In spite of this being a challenging time for the Museum, we are also really proud to have continued to deliver some of our more specialised programmes too. Our young people’s skills programme supports young Londoners aged 16-25 who are in low or no employment/under employed and are seeking meaningful careers in the cultural and transport sectors. Since the end of March, we have delivered 373 hours of digital learning through interactive employability workshops; we have engaged our young freelancers in work across the Museum and we have delivered some soundscape workshops with young people in Thamesmead. We know that as we emerge from this crisis life will be challenging and we are committed to playing our part in shaping a positive future for everyone.
Although our physical shop doors in Covent Garden have been closed, our online shop has been very much open and trading well thanks to your support. Fortunately our online shop is fulfilled by an external fulfilment company who have done an amazing job getting orders to our customers as quickly as possible. Our online partner also fulfils for the online shops of several other charities so they quickly adapted to providing socially distanced, safe working measures for all their staff, with any office based staff working from home.
March was a particularly busy time for the Retail team as it’s when we’re signing-off our Christmas ranges. So, after the team quickly adjusted to working from home, and getting used to video conferencing(!), we turned our attention to Christmas and adding the final touches to this year’s Christmas knitwear and fairtrade bauble designs. I think this year’s design is our best yet so sign up to our enewsletter to be the first to see it when it launches later in the year.
We’ve seen some interesting trends in online sales since the start of lockdown, including lots of home improvement purchases such as our iconic prints, posters and exclusive moquette furniture. We’ve also sold lots of game and puzzles to keep the family busy. One thing we’ve noticed which is very heart-warming is the sending of gifts to people, so it’s nice to think we’re helping to put a smile on someone’s face during this difficult time.

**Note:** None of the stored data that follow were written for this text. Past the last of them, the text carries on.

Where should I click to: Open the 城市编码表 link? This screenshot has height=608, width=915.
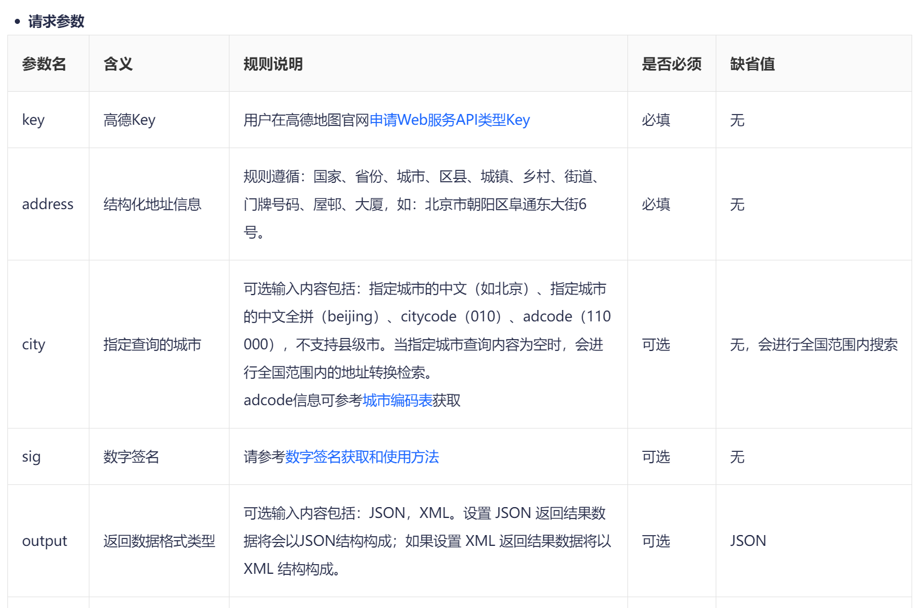click(397, 401)
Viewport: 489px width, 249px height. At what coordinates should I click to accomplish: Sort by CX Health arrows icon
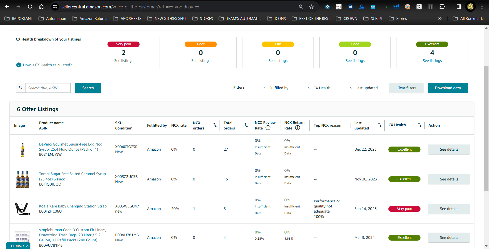pyautogui.click(x=420, y=125)
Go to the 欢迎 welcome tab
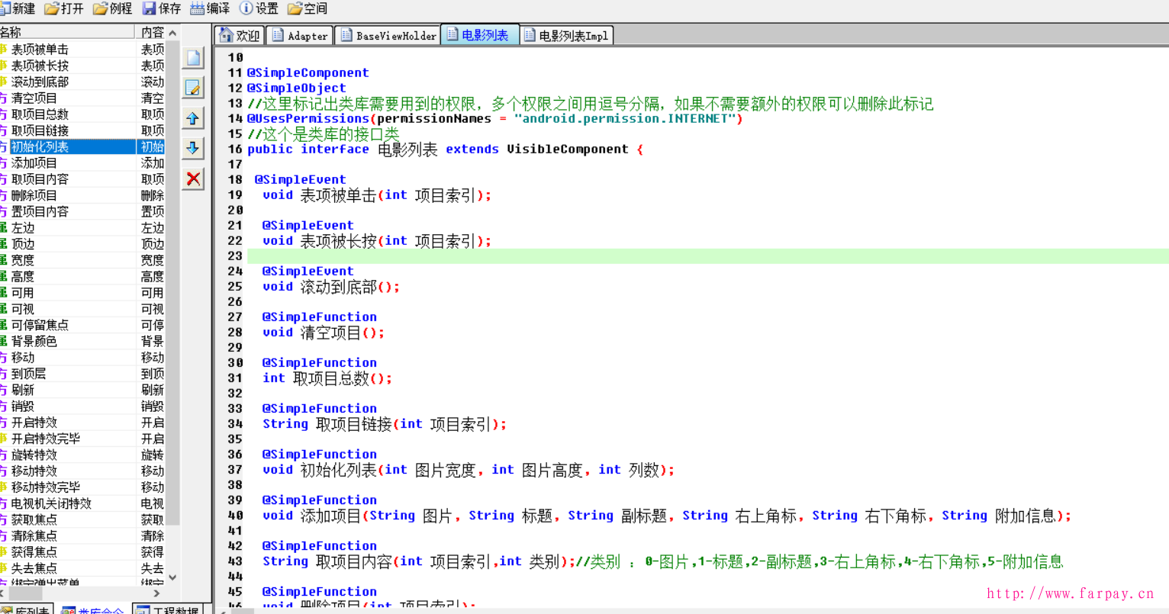Viewport: 1169px width, 614px height. coord(240,36)
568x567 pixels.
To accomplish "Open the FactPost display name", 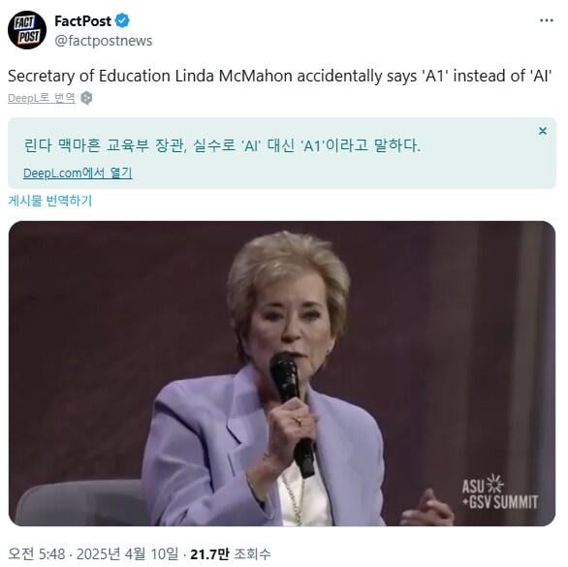I will 82,21.
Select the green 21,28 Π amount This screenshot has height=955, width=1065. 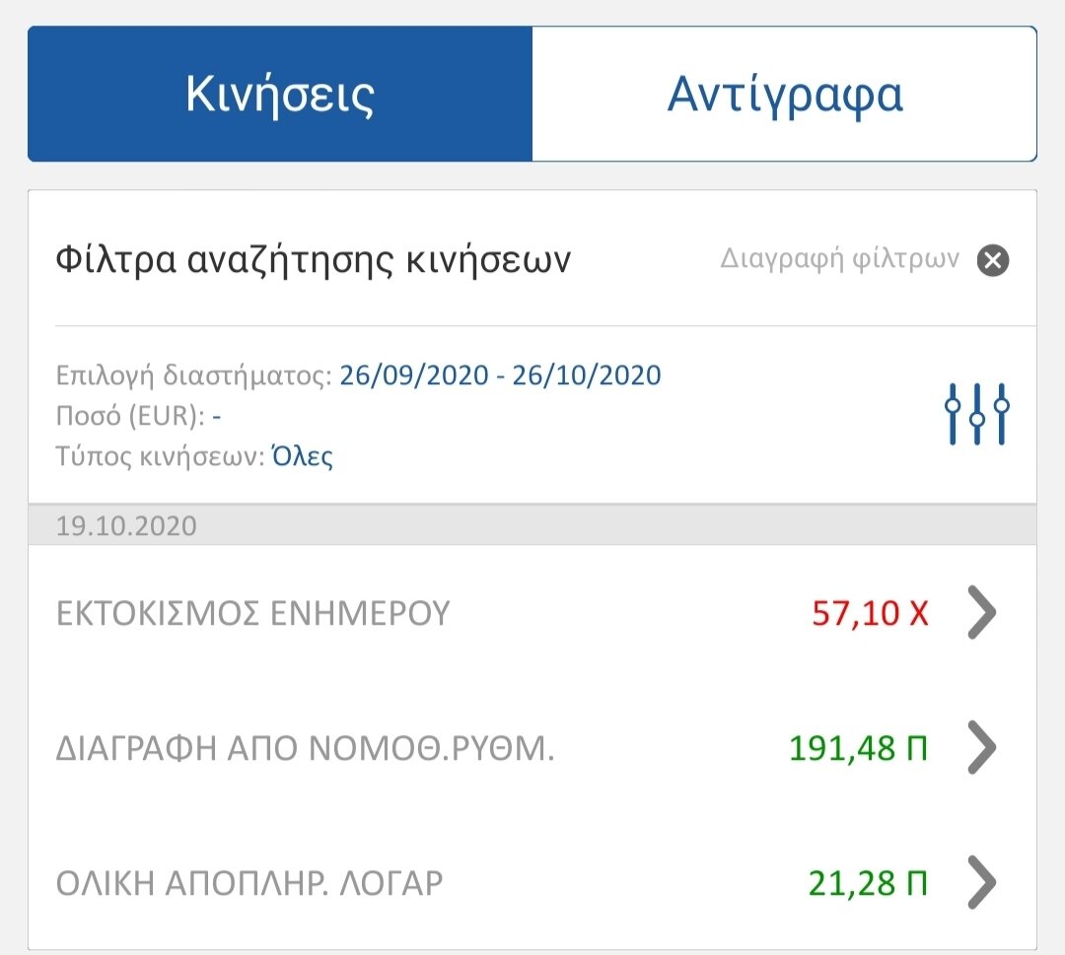[868, 883]
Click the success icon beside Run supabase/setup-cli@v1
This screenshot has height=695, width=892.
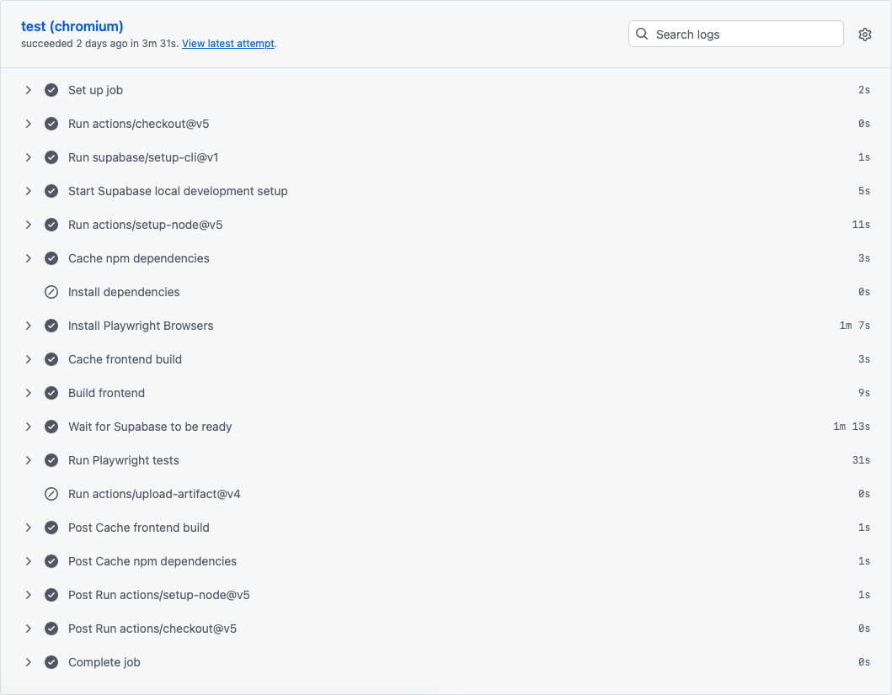point(51,157)
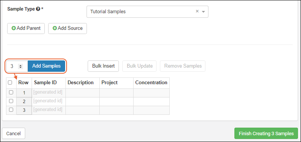Select the Project cell in row 2
301x142 pixels.
tap(116, 101)
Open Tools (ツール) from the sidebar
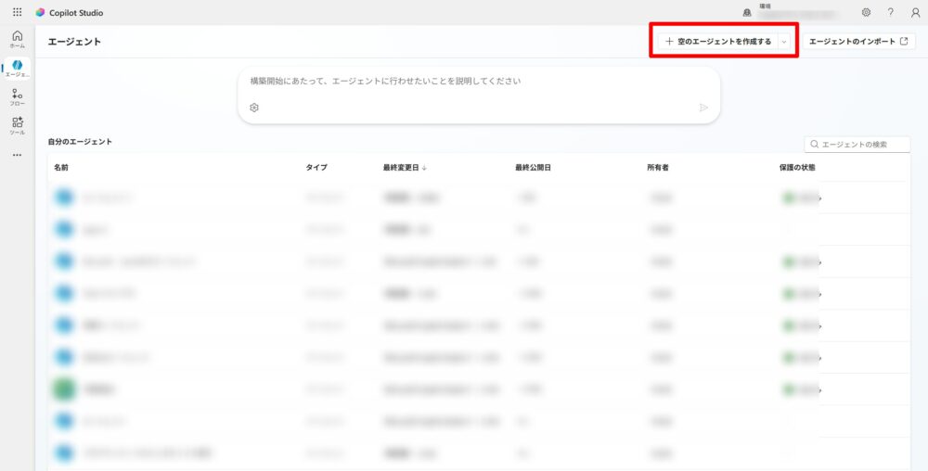928x471 pixels. coord(17,125)
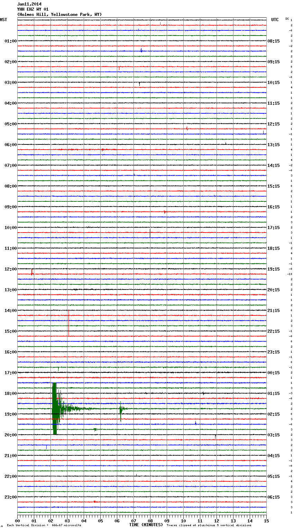Image resolution: width=294 pixels, height=530 pixels.
Task: Click the UTC timezone label
Action: 275,20
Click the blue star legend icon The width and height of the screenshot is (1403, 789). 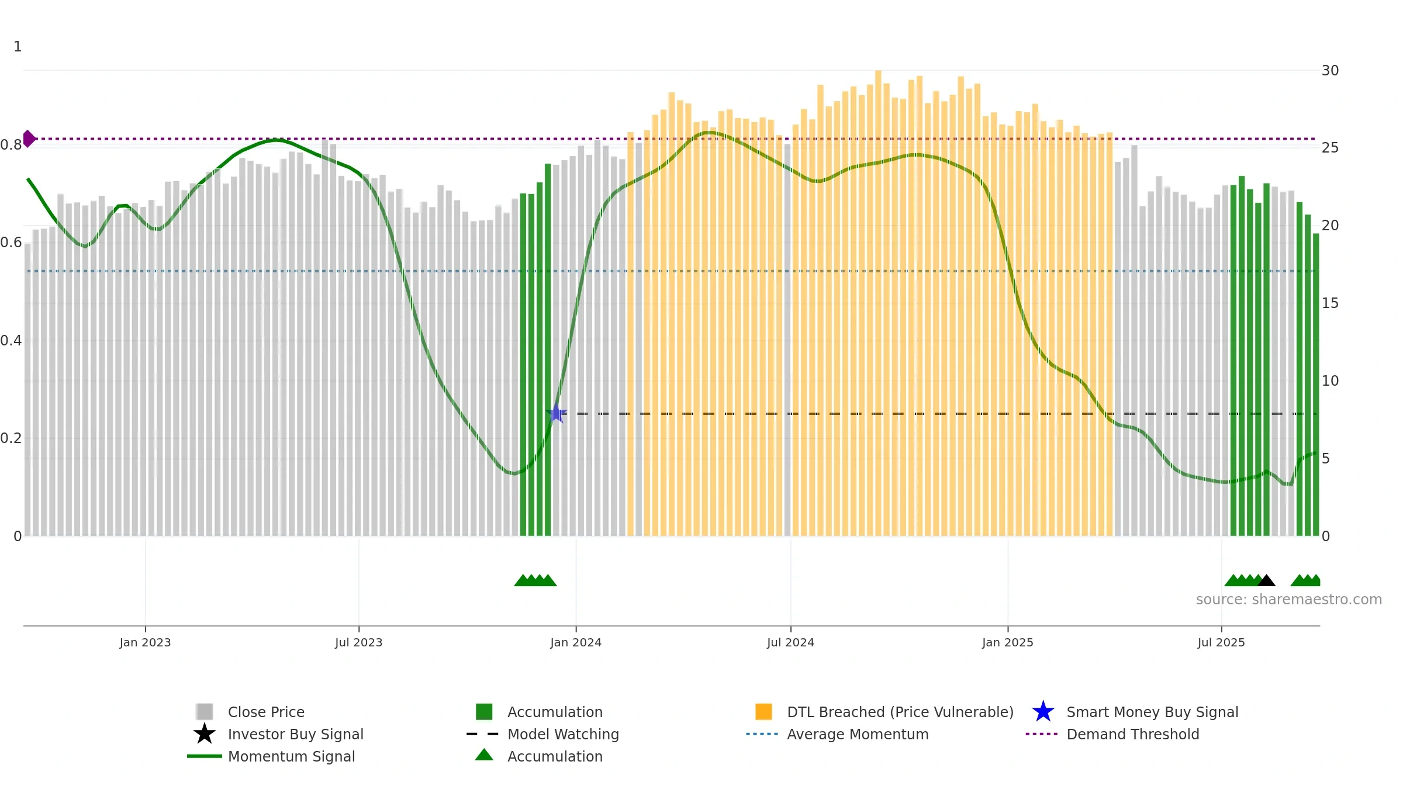1043,712
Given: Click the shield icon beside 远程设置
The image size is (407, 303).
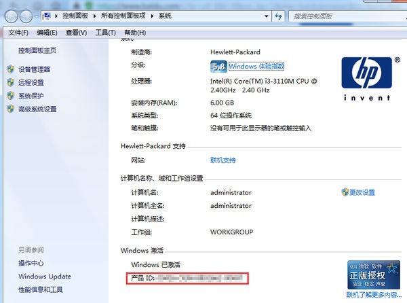Looking at the screenshot, I should 10,83.
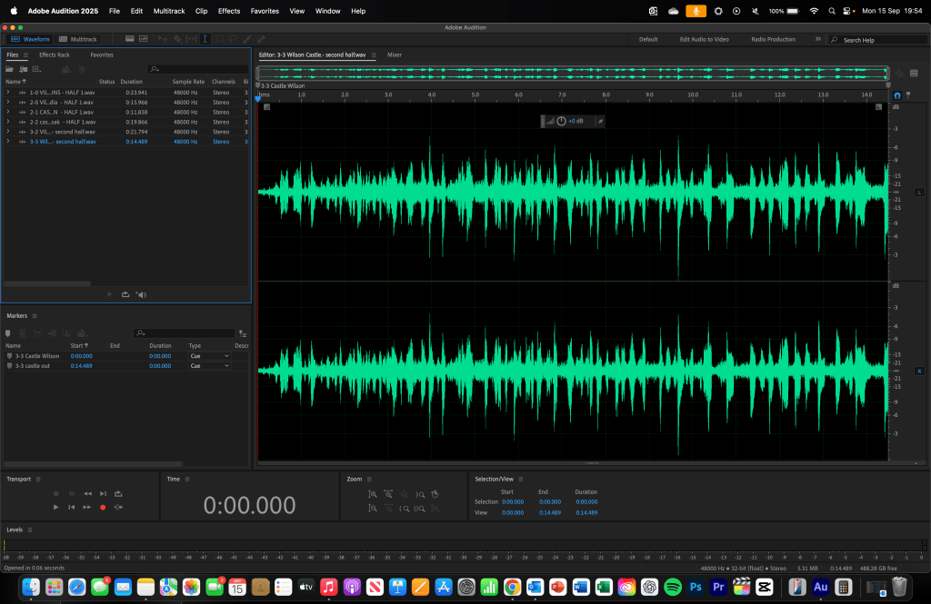Click the Zoom In Amplitude icon
Image resolution: width=931 pixels, height=604 pixels.
click(373, 493)
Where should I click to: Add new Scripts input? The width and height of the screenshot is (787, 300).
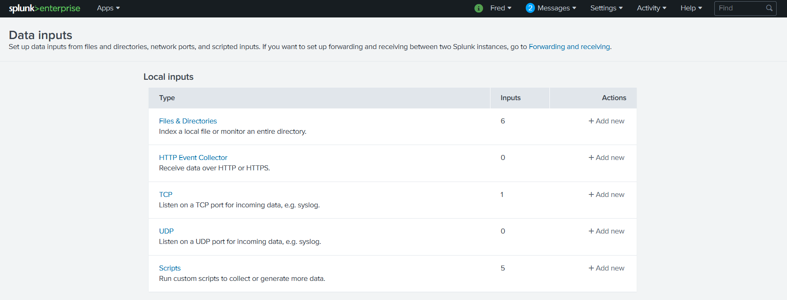click(x=606, y=268)
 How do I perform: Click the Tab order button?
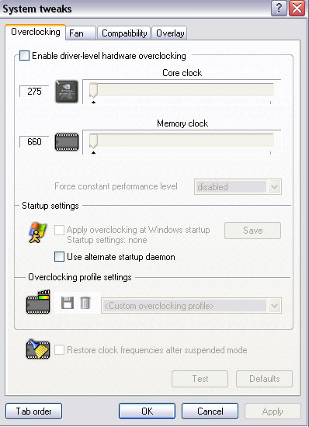pos(33,411)
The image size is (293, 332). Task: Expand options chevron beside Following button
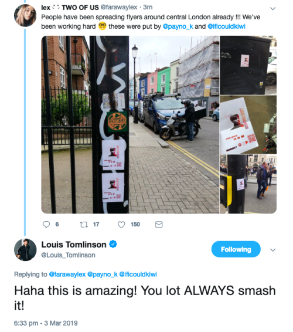(x=272, y=250)
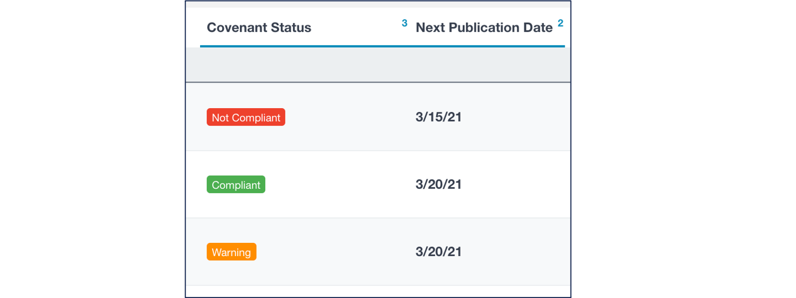Image resolution: width=796 pixels, height=298 pixels.
Task: Click the empty space right of the Warning row date
Action: click(515, 252)
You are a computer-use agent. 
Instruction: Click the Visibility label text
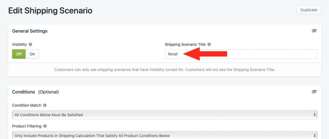[x=20, y=44]
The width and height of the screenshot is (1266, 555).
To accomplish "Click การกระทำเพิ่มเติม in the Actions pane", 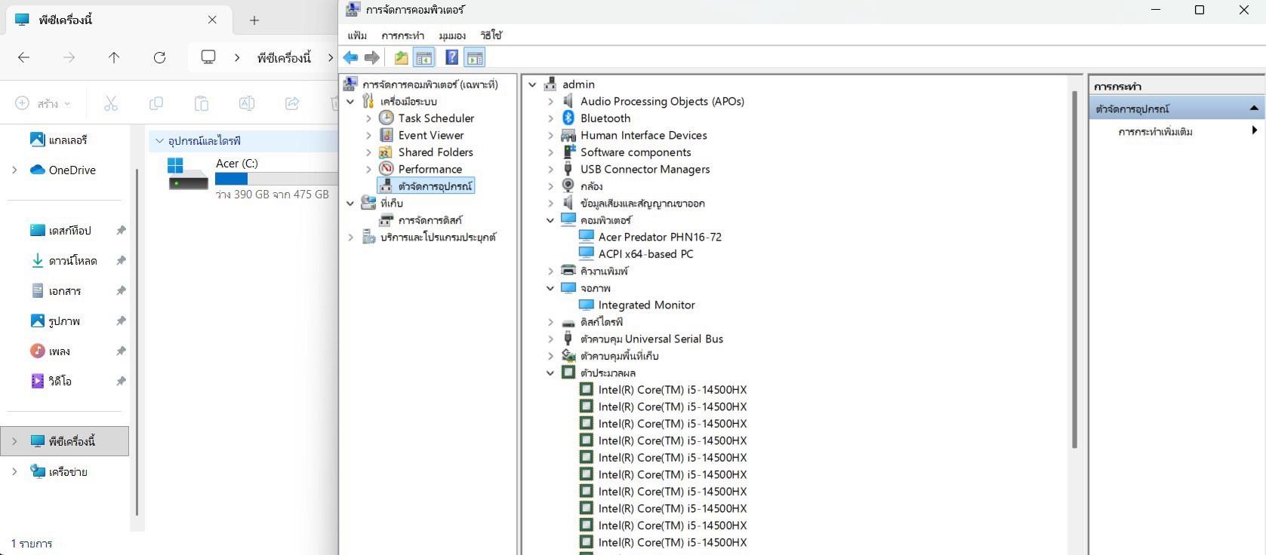I will coord(1155,132).
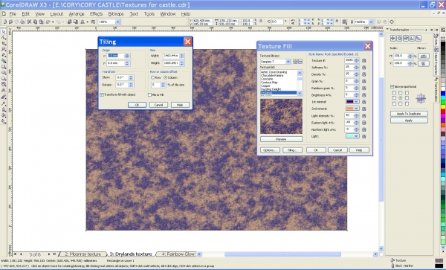Enable the Mirror Fill checkbox
Image resolution: width=446 pixels, height=270 pixels.
[149, 94]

In recent weeks, our focus has now shifted to re-opening the shop in Covent Garden. We’re looking at how best to promote a socially distanced and pleasant shopping environment which may mean the removal of some shop floor fixtures and managing the numbers of people entering and exiting the shop. We’ll be following Government guidelines, increasing our cleaning and installing screens around our till points to keep our staff and customers safe. The team especially our Shop Manager, Simon, is desperate to get back on the shop floor to welcome you all again soon.
Thank you for your continued support. Every purchase helps us to re-open our doors so please do keep visiting our online shop.
by Geoff Rowe, Assistant Director of Operations and Visitor Services
Everyone at the Museum is looking forward to welcoming you back. The Museum thrives on life and people being inside. Whether it’s being a bustling flower market with traders buying their stock, or the best museum of urban transport, people should be in the building. We want to see people in the Museum learning about London and how transport has shaped our great city and see our friends enjoying themselves again.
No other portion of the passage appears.